「C教やばい」汚れなき祈り Jaxさんの映画レビュー(感想・評価)
C教やばい
2005年に実際にルーマニアで起きた事件を元にしている映画と知ってゾッとした。21世紀にもなってこんな前時代的なことしてたのかと。
アリーナがドイツで具体的に何があったのかは明かされない。ヴォイキツァとはどうも同性愛的関係にあったようだがすでに心を神に捧げてしまったようでアガペーの愛しかくれない。すでに別の子を引き取っている里親は悪い人ではなさそうだがアリーナにとって良き理解者でもなさそうだし、あとの身よりは頼りなさそうな兄しかいない。リベラルな人間にはとても理解できない無意味に見える宗教的慣習。これは普通の人でも病みそう。
「お父様」は一応教会のトップなのだが慈悲深い人物という感じでもなく自分の教会の面子や保身しか考えてない。おまけに「C教ならロシア正教を信じないといけない」とか不寛容にもほどがある。
アリーナは突然暴れたりけいれんを起こしたりとどう見ても入院が必要に見える精神疾患なのに病院は受け入れ拒否、教会もアリーナを厄介者扱い、ヴォイキツァもアリーナを突き放すか一緒に出て行くかはっきりすればいいのに…。

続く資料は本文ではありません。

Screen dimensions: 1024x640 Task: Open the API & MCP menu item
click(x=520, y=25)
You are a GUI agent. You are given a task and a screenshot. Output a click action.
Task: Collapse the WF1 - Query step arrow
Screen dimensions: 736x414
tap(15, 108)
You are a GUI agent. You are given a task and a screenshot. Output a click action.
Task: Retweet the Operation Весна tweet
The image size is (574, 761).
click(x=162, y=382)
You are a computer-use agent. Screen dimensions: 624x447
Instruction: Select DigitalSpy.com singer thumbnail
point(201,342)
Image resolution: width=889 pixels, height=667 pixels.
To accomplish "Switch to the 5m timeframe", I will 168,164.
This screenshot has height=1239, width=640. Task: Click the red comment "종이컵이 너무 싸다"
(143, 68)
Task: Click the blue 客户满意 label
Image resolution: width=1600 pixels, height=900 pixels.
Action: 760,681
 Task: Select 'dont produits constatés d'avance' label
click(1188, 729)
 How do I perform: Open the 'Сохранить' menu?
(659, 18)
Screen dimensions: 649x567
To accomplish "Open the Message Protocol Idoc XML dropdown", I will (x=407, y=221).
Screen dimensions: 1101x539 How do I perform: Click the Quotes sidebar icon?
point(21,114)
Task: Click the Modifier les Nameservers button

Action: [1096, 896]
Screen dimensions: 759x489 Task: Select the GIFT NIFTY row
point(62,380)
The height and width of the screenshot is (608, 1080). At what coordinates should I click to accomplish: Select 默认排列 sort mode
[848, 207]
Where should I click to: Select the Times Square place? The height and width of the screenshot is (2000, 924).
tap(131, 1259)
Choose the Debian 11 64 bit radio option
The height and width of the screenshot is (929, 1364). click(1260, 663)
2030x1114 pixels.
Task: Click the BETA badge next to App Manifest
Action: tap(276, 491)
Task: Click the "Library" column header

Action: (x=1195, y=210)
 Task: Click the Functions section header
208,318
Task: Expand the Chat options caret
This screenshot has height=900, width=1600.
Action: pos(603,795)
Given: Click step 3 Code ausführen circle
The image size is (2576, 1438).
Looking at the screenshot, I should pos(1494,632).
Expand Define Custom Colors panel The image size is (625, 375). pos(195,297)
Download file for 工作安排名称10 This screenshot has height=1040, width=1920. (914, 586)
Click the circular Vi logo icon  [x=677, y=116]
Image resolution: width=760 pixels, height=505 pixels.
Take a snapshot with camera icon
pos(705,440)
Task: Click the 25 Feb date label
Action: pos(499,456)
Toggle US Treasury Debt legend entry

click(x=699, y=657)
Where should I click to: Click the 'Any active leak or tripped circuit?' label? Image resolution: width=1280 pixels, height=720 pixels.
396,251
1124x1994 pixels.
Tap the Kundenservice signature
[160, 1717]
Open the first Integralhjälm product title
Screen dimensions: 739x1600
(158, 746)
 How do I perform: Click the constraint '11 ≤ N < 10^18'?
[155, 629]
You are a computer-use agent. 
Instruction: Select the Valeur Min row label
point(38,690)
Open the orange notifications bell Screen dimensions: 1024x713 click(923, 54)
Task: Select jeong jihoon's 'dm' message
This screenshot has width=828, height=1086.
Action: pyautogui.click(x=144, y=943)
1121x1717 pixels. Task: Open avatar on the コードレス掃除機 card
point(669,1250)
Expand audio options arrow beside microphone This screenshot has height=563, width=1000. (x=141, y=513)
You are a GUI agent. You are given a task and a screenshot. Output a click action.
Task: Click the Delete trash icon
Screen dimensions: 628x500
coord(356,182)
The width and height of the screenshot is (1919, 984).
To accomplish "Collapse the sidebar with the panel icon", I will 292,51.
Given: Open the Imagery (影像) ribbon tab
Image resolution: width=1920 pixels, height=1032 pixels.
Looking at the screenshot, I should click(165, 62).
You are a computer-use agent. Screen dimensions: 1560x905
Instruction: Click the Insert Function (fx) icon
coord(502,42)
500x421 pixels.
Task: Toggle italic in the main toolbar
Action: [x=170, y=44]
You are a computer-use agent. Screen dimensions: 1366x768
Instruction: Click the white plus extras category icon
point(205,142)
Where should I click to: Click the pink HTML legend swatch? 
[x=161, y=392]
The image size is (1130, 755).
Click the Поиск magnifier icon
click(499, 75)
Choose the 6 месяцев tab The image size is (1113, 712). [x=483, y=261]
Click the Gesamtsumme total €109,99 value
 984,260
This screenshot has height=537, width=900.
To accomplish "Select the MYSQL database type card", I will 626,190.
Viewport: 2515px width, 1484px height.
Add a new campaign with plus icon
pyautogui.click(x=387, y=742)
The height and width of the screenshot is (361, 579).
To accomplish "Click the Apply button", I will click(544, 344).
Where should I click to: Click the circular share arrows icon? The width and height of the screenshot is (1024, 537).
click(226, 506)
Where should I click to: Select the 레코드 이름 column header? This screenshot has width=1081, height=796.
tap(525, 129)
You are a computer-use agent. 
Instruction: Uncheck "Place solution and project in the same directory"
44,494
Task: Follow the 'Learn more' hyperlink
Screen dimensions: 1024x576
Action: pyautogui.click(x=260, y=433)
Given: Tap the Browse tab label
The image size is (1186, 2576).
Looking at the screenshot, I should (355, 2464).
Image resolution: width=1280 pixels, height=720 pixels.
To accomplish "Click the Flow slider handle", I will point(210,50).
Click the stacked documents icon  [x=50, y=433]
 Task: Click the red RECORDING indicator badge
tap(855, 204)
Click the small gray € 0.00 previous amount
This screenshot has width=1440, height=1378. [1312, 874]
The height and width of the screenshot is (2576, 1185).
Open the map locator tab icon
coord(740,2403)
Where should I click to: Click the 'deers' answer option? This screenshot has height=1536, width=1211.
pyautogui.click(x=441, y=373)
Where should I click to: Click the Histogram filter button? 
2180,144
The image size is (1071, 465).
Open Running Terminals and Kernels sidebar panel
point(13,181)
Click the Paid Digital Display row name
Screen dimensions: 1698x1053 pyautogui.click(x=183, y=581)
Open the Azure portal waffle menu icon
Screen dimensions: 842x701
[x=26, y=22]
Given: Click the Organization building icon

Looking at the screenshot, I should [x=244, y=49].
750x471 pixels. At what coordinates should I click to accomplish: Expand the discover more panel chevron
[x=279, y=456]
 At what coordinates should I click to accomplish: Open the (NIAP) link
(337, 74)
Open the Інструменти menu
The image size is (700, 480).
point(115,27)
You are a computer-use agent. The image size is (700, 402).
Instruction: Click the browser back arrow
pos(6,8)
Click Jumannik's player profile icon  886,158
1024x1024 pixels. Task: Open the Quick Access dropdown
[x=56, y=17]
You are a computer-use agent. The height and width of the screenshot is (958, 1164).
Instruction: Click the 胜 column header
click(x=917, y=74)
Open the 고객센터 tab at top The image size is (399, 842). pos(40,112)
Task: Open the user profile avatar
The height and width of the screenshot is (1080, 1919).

あきらかに医療に繋げるべき人を、非科学的極まりない「悪魔払い」という名のもとに、真冬に拘束監禁放置するとかただの人殺しでしかないのだが、宗教が絡むとこんなに人は知能指数が下がるのか…ヴォイキツァも拘束を解くだけじゃなくてちゃんと病院か警察に連絡すりゃ良かったのに。これが信心の結果ならC教は害悪としか言い様がない。
さすが、チャウシェスクが人口増やそうと中絶避妊を禁止して、結果的に劣悪な環境かにおかれた孤児を大量に増やし破壊した国である。主人公2人が施設育ちの孤児で、教会が孤児院に寄付しているのもそのあたり関係あるのだろうか。
教会の修道女達の質素な暮らしぶりはなかなか興味深いが、明らかな病人を拘束監禁するのは信仰心のない自分にはやはり理解不能な行動だった…。同調圧力もあるのだろうか。